Comment 3 for bug 716865

Revision history for this message
Colin Watson (cjwatson) wrote :

This is happening because some proprietary software on your system is unwisely using the boot track to make it difficult for you to uninstall it cleanly. You should find out which and complain about this shady practice; it's poor engineering and it causes conflicts with other software. I wrote about this (from a different angle, but it's the same underlying problem) here:

  http://www.chiark.greenend.org.uk/ucgi/~cjwatson/blosxom/debian/2010-08-28-windows-applications-making-grub2-unbootable.html

However, it should be possible for us to work around it in GRUB, and I would like to do so. Please follow these instructions:

 * Save the output of 'sudo fdisk -lu' to a file. In this output, take note of the start sector of the first partition (usually 63, but might also be 2048 on recent installations, or occasionally something else). If this is something other than 63, then replace 63 in the following items with your number.
 * Save the contents of the boot track to a file (replace /dev/sda with your disk device if it's something else): 'sudo dd if=/dev/sda of=sda.1 count=63'
 * Run 'sudo dpkg-reconfigure -phigh grub-pc', and just press Enter (accept the default) in response to all questions. This should "corrupt" the Windows partition again. Now save the new contents of the boot track to a different file: 'sudo dd if=/dev/sda of=sda.2 count=63'
 * Attach these three files to this bug (the output of 'sudo fdisk -lu', and the boot track before and after making GRUB unbootable).

You don't need to recover the whole system from backups after this; just run:

  sudo dd if=sda.1 of=/dev/sda count=63 conv=notrunc

(again replacing /dev/sda and 63 with the real values, as above). Be careful when typing this as it will be writing to the boot track of your hard disk.

**Task set:**
- A) According to the bug comment, what is the start sector of the first partition usually?
- B) Reproduce verbatim the stretch of the bug comment from "However, it should" through "with your number.".
The items come from a source unrelated to the bug comment.

**Data:**
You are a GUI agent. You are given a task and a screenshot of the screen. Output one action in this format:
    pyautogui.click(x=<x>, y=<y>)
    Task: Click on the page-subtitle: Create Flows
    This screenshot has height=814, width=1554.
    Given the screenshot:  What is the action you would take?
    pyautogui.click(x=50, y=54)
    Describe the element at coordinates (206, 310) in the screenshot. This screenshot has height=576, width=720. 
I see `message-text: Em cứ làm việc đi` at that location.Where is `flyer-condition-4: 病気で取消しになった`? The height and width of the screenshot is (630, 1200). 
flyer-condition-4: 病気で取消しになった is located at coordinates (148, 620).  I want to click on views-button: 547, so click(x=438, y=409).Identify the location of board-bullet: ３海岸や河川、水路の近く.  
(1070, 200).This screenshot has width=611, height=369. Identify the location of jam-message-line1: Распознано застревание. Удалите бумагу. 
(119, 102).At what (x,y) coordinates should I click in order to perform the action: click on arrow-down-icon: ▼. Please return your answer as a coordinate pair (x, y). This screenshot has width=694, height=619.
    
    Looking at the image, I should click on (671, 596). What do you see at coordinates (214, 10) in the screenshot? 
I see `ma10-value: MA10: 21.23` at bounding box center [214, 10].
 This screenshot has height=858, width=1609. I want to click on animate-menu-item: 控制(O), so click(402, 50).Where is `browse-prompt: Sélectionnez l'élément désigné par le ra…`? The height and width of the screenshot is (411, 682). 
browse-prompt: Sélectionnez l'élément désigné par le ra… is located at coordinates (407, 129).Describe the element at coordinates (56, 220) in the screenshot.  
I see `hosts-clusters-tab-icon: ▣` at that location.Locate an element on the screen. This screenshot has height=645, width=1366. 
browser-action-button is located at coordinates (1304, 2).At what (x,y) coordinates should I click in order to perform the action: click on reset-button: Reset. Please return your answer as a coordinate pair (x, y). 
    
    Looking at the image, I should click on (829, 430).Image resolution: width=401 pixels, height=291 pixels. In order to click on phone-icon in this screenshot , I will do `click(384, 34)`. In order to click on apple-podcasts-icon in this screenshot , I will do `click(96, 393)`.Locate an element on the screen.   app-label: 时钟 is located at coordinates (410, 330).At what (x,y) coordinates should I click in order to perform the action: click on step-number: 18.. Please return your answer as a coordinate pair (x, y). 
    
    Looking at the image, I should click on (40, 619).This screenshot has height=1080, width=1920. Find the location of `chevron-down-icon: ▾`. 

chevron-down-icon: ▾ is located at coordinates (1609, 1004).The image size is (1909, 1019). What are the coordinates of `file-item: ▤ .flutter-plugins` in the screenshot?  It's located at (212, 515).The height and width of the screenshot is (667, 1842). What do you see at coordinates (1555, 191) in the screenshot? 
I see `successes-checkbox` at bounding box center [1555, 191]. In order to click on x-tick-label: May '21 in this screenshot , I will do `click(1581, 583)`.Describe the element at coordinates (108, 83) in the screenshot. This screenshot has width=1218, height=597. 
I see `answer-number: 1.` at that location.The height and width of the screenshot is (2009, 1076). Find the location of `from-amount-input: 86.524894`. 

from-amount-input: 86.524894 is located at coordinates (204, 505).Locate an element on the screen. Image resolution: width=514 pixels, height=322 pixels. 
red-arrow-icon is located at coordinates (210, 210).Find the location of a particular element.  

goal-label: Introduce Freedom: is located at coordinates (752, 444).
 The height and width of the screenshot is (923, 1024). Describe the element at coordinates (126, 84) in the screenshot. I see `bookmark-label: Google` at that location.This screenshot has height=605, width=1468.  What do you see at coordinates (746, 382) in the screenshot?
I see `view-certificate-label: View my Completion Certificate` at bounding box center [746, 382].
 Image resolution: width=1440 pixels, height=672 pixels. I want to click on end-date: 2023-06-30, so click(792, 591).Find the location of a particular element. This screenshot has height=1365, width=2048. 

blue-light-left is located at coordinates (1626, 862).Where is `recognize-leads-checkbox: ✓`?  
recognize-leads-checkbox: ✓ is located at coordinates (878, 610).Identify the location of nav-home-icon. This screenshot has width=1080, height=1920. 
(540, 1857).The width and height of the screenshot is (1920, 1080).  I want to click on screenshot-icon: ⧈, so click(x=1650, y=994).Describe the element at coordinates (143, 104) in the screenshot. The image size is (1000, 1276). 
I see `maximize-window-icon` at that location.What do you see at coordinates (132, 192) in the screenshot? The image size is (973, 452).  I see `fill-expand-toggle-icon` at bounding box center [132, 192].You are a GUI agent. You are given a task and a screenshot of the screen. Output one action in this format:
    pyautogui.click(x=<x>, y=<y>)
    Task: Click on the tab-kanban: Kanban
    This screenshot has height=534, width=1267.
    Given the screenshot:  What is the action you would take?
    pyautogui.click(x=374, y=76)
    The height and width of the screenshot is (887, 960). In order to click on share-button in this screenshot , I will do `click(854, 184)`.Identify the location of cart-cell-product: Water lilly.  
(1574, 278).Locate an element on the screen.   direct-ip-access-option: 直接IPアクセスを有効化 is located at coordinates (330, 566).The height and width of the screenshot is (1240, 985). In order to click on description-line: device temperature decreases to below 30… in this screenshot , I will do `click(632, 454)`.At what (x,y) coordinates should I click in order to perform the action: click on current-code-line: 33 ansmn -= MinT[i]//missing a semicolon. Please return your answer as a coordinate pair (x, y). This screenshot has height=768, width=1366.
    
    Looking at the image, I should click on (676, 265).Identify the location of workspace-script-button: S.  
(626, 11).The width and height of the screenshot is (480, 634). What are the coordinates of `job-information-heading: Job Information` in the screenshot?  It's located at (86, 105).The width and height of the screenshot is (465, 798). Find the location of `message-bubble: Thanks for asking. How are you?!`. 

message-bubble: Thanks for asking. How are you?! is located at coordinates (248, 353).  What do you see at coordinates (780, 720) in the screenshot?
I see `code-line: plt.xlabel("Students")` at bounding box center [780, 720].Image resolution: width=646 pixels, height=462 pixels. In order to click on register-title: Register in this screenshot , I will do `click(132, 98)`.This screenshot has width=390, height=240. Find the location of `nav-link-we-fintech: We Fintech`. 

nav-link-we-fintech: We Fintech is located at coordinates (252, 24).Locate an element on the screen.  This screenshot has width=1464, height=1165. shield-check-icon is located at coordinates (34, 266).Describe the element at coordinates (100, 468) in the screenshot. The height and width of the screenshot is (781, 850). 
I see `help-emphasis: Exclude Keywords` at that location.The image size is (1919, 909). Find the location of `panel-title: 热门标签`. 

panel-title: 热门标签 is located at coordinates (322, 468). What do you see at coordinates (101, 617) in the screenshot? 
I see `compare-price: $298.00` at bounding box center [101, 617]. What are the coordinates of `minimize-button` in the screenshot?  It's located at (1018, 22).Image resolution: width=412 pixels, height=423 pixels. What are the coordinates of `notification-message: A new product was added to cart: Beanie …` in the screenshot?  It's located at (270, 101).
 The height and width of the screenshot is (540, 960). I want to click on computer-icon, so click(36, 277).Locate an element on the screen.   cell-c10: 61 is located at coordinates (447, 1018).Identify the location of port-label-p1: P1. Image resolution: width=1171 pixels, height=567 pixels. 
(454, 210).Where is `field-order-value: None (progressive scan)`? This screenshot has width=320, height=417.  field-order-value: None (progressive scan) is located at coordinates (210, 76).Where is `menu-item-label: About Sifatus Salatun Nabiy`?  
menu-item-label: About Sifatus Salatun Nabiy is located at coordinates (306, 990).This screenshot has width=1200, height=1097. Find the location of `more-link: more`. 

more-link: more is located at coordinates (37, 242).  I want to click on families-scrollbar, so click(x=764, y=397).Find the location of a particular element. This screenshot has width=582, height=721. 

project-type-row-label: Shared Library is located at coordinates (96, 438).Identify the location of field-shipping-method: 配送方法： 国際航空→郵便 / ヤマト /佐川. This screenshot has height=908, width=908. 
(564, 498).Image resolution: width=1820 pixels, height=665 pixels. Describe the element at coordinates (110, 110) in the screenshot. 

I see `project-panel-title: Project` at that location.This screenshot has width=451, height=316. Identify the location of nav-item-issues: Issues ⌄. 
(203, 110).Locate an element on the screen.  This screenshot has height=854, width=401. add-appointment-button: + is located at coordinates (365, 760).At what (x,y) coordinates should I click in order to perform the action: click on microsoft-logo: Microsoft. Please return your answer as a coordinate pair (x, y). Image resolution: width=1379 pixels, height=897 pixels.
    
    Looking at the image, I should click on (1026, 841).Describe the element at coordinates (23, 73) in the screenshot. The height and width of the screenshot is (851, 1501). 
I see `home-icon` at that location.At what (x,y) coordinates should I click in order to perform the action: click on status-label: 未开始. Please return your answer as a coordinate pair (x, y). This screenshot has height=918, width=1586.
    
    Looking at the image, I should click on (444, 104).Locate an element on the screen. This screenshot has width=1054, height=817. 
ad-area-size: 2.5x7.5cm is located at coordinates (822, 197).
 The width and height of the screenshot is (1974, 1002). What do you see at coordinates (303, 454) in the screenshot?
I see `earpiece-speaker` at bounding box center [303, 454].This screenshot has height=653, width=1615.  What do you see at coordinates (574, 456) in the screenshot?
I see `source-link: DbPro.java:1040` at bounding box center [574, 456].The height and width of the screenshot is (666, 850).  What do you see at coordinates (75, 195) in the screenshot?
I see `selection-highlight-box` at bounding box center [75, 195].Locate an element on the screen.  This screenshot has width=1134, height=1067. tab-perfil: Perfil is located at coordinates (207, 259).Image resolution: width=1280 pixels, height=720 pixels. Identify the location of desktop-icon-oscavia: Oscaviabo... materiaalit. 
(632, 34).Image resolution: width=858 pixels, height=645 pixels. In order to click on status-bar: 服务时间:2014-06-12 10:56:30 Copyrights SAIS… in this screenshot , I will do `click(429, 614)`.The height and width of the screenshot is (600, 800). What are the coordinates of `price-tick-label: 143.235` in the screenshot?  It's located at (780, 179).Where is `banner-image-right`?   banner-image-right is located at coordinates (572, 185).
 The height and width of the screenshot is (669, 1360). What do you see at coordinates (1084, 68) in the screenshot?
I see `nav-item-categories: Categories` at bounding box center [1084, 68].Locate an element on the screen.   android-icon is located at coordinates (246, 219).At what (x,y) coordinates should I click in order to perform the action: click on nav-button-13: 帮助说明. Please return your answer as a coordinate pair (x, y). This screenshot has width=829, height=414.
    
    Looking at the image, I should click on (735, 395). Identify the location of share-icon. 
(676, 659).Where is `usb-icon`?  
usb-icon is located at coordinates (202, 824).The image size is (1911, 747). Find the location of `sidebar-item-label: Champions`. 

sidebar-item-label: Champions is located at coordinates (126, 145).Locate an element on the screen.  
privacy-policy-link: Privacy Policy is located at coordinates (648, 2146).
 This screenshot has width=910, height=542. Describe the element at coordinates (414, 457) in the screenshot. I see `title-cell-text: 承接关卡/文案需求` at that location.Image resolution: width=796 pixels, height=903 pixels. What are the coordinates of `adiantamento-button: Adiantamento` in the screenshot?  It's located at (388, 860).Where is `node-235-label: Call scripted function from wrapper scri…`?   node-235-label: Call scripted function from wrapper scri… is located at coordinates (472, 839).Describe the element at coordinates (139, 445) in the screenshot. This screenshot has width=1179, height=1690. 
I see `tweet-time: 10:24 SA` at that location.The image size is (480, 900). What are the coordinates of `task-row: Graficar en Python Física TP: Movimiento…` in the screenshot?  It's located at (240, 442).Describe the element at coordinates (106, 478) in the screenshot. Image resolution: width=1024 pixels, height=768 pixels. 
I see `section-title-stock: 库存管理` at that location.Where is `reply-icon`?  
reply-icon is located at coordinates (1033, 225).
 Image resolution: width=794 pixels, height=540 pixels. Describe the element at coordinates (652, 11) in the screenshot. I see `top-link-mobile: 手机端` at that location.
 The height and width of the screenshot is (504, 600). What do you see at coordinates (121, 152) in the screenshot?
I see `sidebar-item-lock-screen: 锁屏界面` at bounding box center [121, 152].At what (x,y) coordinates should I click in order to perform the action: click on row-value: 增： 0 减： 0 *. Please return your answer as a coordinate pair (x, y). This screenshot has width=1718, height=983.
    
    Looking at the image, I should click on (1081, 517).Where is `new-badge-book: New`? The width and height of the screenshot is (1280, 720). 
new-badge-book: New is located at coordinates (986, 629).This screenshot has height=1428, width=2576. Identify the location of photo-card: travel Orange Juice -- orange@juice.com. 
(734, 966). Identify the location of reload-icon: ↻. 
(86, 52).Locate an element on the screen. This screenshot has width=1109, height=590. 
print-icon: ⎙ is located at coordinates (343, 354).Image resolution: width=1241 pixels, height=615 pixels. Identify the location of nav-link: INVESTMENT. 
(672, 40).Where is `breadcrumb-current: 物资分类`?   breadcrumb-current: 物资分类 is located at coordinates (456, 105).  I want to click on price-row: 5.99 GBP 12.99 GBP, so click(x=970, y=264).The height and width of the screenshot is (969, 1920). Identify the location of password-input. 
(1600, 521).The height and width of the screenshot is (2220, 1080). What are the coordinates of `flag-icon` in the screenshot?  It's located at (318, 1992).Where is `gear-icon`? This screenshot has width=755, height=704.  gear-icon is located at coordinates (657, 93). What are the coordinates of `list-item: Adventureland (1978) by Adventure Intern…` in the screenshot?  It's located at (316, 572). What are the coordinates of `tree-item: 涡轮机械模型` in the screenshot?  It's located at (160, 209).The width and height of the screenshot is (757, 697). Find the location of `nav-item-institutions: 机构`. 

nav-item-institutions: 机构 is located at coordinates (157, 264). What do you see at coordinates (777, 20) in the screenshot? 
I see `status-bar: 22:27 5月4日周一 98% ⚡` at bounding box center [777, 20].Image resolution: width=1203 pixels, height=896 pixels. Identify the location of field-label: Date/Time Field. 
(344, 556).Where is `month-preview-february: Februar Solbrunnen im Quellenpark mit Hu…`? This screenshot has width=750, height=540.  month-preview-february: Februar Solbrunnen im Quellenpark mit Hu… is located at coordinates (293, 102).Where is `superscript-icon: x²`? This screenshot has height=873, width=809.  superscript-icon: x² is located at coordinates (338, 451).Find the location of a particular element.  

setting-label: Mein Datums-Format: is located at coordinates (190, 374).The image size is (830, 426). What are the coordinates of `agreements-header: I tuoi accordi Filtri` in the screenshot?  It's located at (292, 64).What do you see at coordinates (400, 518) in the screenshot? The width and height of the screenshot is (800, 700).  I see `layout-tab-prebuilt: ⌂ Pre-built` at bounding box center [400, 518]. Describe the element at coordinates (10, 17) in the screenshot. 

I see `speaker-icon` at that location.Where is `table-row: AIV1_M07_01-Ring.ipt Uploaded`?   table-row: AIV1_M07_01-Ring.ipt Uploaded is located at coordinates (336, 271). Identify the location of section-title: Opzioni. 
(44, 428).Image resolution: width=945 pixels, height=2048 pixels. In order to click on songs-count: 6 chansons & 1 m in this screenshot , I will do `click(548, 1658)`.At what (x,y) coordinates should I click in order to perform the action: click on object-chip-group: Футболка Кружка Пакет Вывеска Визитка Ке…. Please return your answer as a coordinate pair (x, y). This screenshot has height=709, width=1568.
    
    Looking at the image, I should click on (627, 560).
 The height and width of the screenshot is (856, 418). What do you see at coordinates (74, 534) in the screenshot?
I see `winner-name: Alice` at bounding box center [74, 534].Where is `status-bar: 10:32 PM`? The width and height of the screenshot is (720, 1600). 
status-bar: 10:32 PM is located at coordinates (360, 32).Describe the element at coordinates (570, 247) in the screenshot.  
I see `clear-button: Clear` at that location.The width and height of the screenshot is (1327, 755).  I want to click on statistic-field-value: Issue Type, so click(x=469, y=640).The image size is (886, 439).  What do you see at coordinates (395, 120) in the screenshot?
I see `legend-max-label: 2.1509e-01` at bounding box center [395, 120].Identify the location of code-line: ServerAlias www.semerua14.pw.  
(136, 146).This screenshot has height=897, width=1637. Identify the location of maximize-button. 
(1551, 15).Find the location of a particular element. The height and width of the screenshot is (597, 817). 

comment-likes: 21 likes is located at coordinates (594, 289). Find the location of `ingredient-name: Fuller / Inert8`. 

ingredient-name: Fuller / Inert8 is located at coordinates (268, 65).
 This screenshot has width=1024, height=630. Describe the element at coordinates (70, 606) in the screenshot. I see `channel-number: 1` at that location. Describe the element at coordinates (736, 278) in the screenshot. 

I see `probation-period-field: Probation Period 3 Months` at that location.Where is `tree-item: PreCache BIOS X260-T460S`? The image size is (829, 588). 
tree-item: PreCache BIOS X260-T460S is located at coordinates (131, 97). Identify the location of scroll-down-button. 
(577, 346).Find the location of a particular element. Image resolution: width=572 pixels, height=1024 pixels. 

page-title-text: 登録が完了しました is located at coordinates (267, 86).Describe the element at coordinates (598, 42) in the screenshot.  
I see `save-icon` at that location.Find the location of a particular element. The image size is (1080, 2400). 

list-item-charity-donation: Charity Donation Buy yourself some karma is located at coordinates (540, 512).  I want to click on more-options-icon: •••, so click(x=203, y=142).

**Solution list:**
- A) It is usually 63, but it might be 2048 on recent installations.

- B)
However, it should be possible for us to work around it in GRUB, and I would like to do so. Please follow these instructions:

 * Save the output of 'sudo fdisk -lu' to a file. In this output, take note of the start sector of the first partition (usually 63, but might also be 2048 on recent installations, or occasionally something else). If this is something other than 63, then replace 63 in the following items with your number.